Repeat exactly, and only, the lines below starting at the line that contains "Instruction: Open the 上级代理 dropdown" and ending at the line that contains "Apply the Echo", inclusive of both.

* Records shown
- Opening Delimiter -

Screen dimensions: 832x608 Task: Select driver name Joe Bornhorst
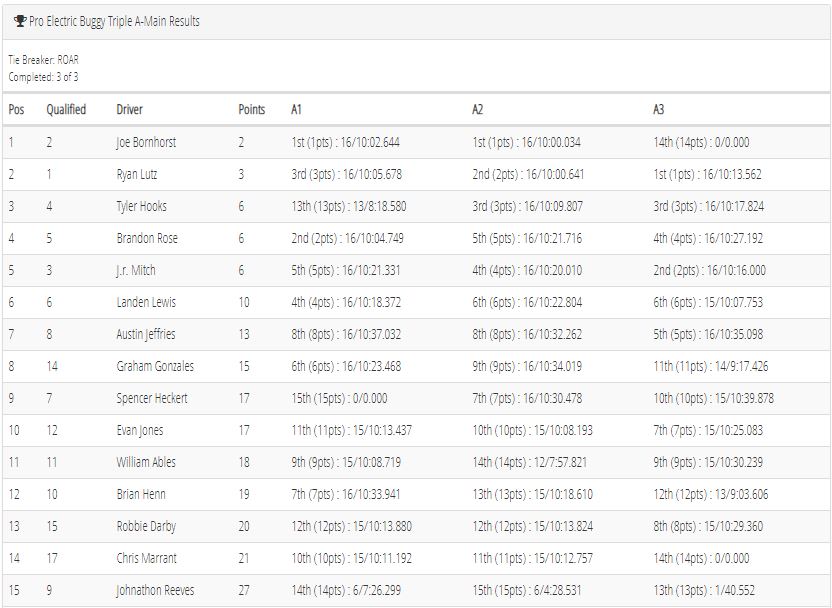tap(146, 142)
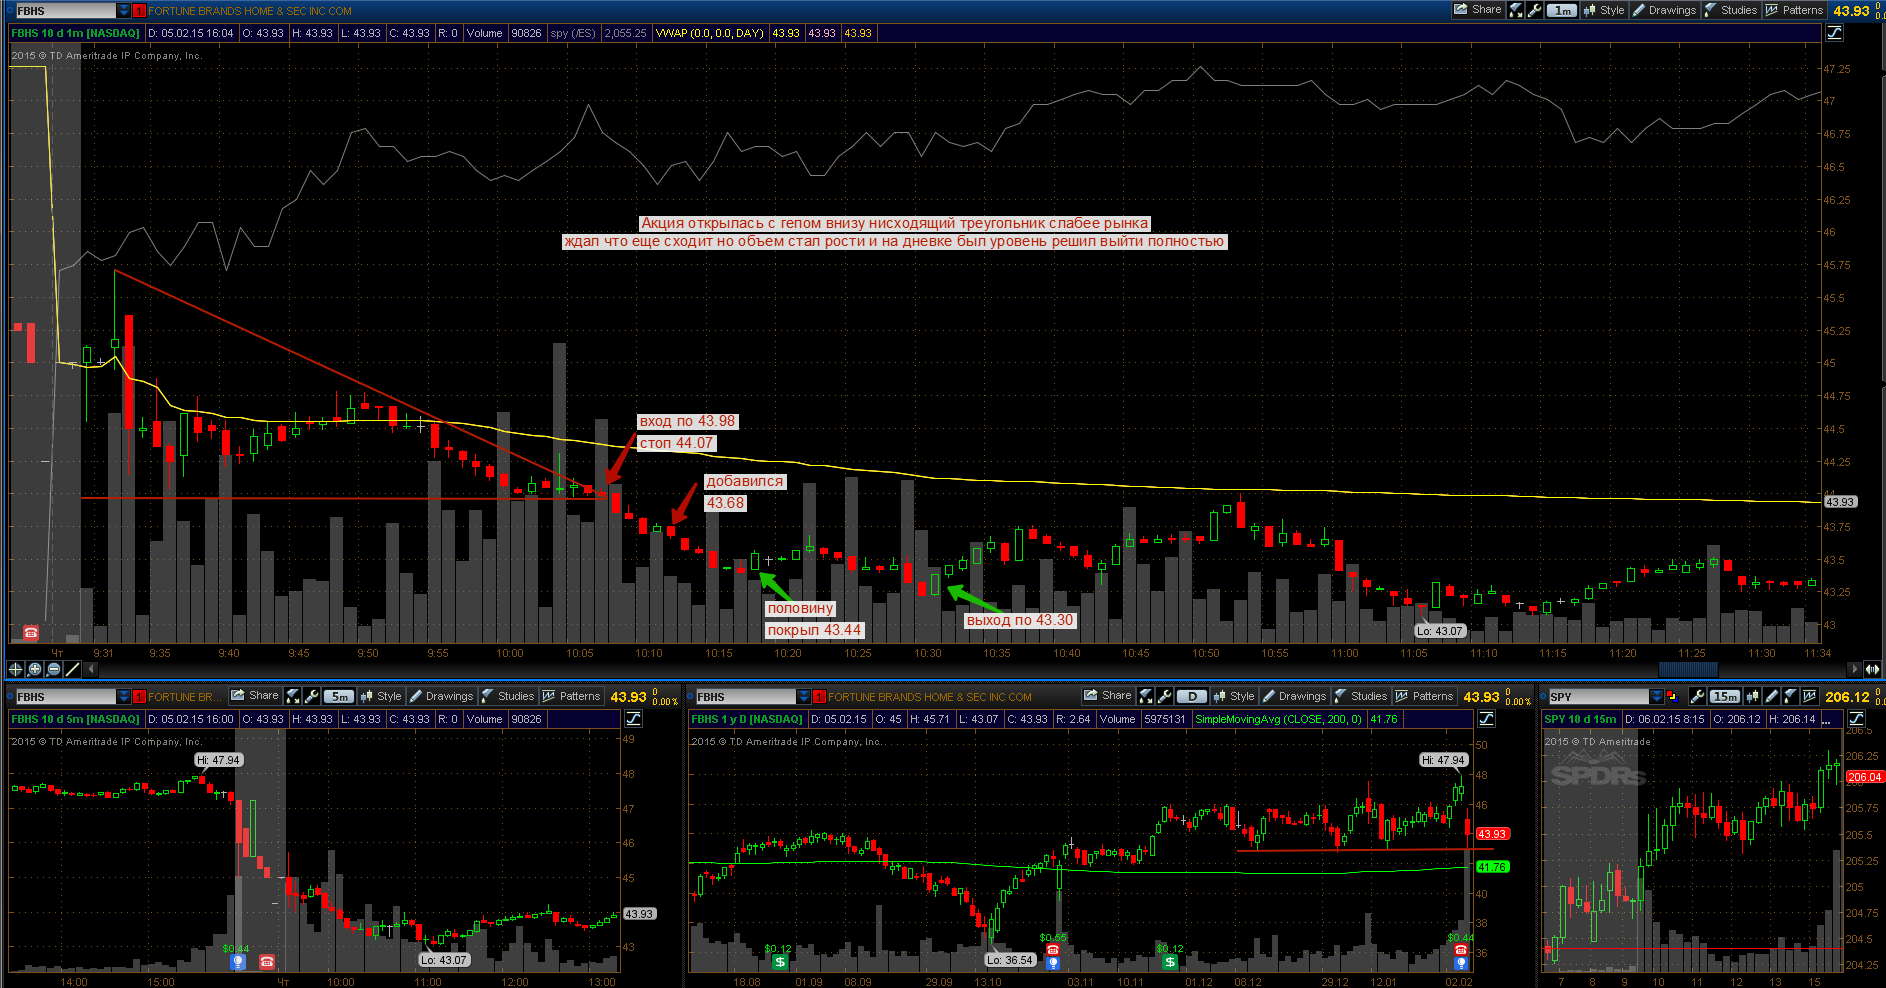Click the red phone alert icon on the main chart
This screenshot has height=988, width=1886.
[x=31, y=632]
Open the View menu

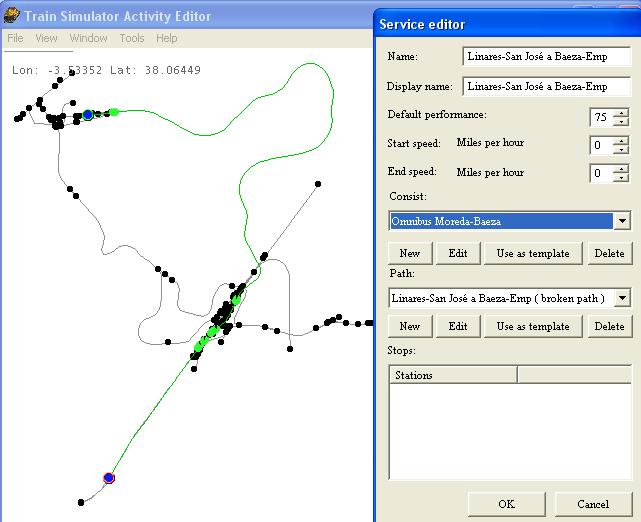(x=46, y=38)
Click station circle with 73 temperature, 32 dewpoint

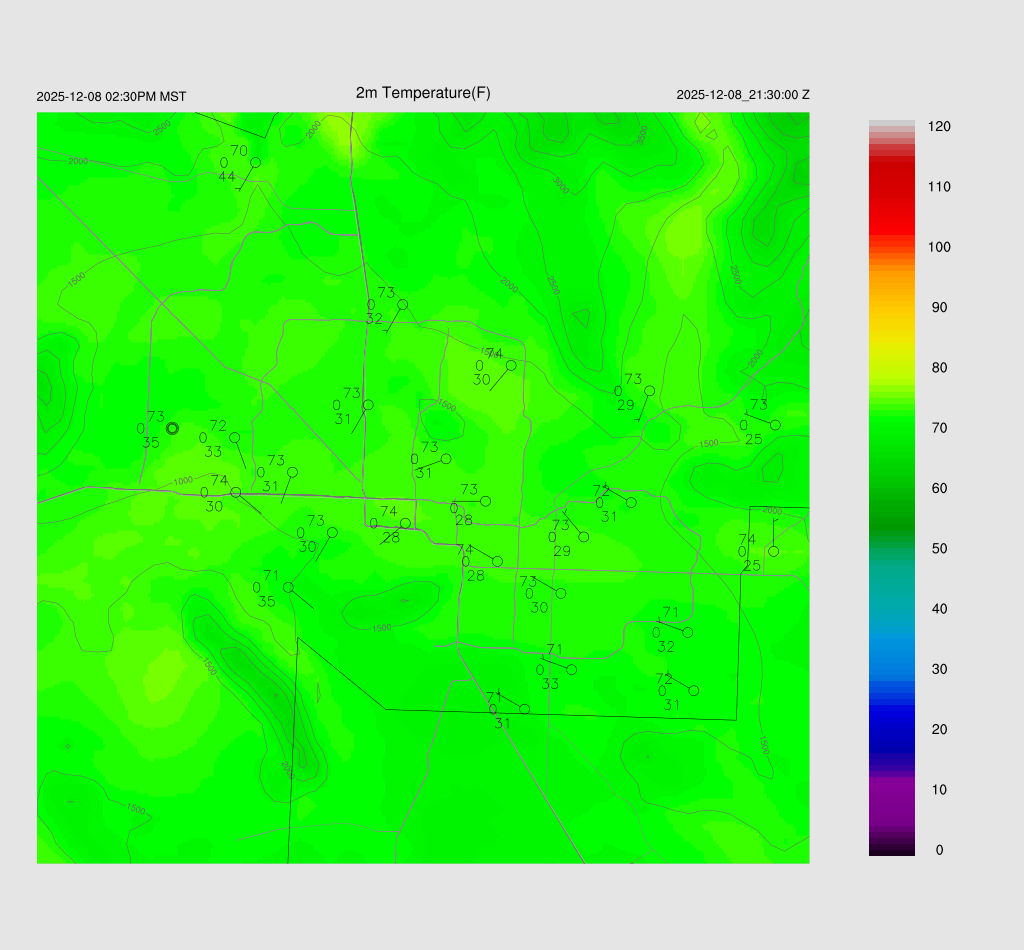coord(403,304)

- Closing Delimiter -
- Opening Delimiter -

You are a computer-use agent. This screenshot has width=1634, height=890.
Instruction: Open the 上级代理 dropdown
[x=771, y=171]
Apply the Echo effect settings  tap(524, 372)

- Closing Delimiter -
- Opening Delimiter -

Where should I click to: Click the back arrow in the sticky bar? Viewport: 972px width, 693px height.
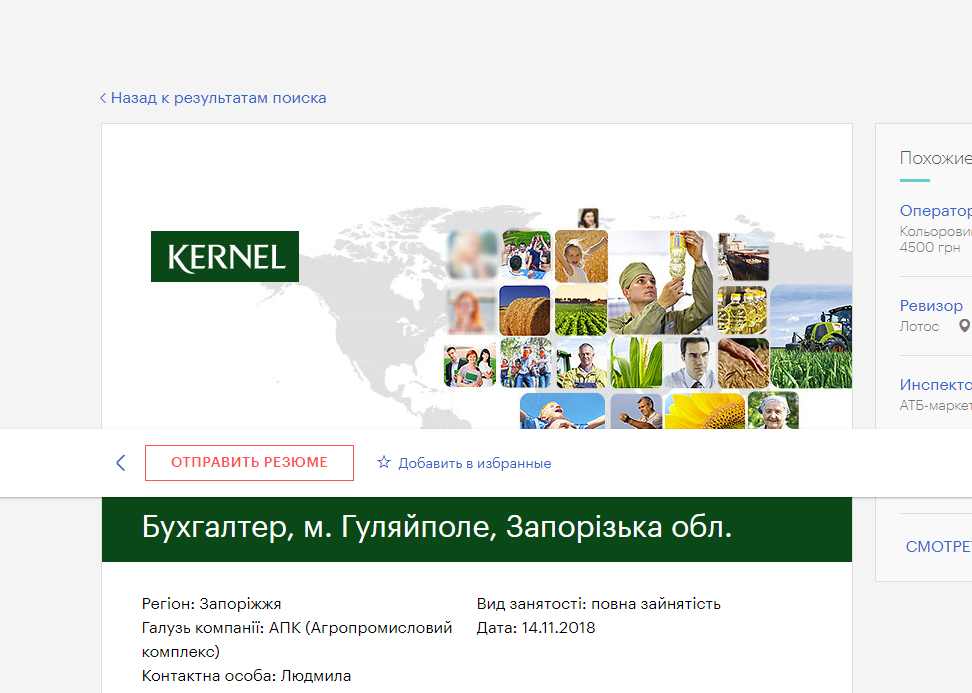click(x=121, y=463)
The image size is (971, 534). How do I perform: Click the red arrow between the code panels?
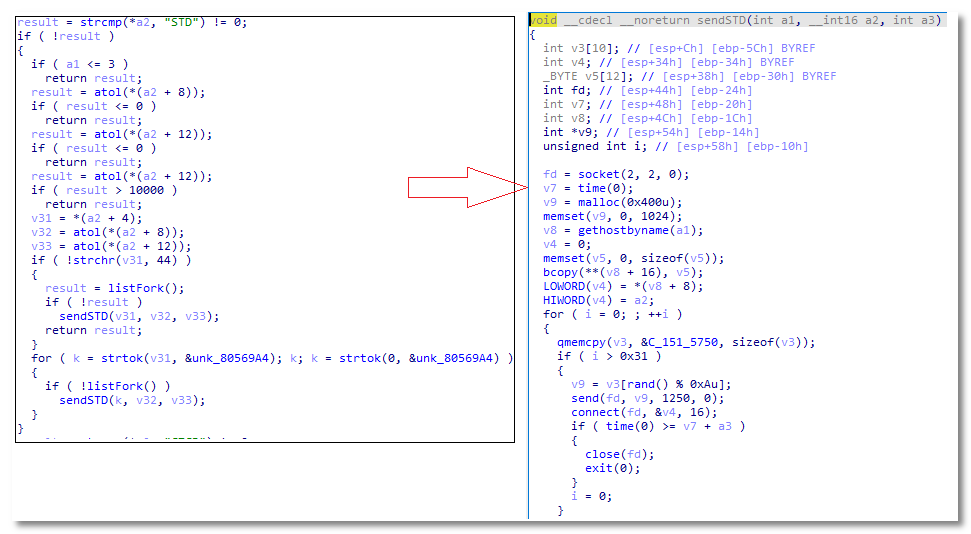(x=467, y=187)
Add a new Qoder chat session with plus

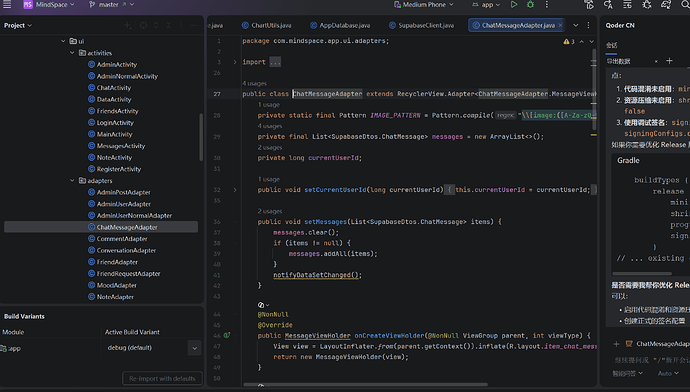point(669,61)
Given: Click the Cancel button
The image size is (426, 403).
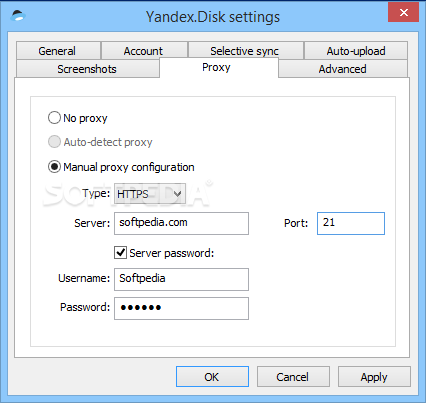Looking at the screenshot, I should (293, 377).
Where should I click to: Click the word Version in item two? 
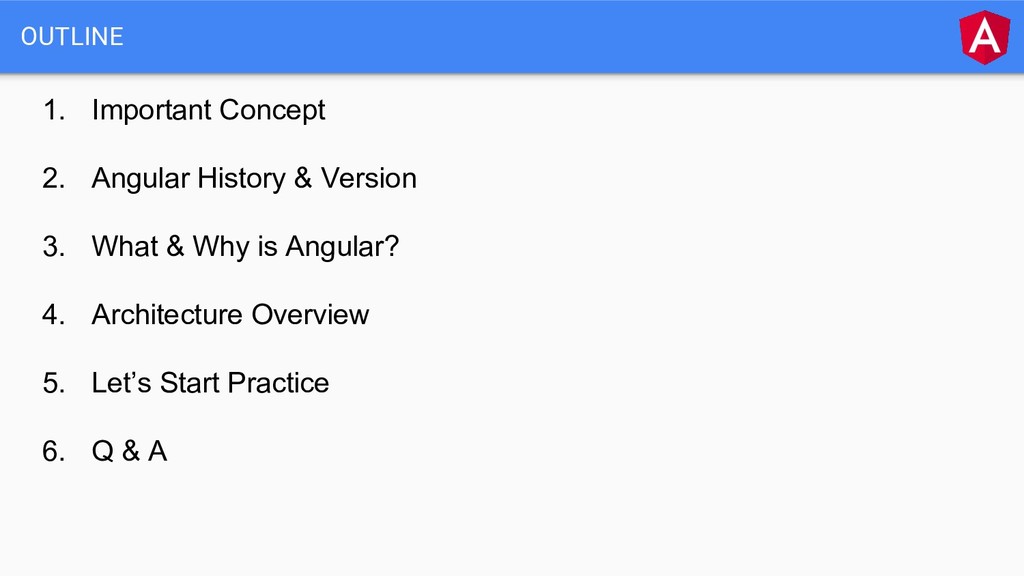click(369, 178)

- Closing Delimiter -

* Solution to the exercise
Instruction: Open the 上级代理 dropdown
[x=771, y=171]
Apply the Echo effect settings  tap(524, 372)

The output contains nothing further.